**YOUR GOAL**
Every record must appear in the answer exactly as it stands.

**Records excerpted from a collection**

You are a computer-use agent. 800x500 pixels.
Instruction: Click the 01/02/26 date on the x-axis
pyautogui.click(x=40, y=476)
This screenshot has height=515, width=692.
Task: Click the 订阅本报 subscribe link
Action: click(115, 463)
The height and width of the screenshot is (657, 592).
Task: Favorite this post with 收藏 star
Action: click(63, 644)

**YOUR SOLUTION**
You are a computer-use agent. 800x500 pixels.
Instruction: Click the 01/02/26 date on the x-axis
pyautogui.click(x=40, y=476)
This screenshot has height=515, width=692.
Task: Click the 订阅本报 subscribe link
Action: click(115, 463)
The height and width of the screenshot is (657, 592).
Task: Favorite this post with 收藏 star
Action: click(63, 644)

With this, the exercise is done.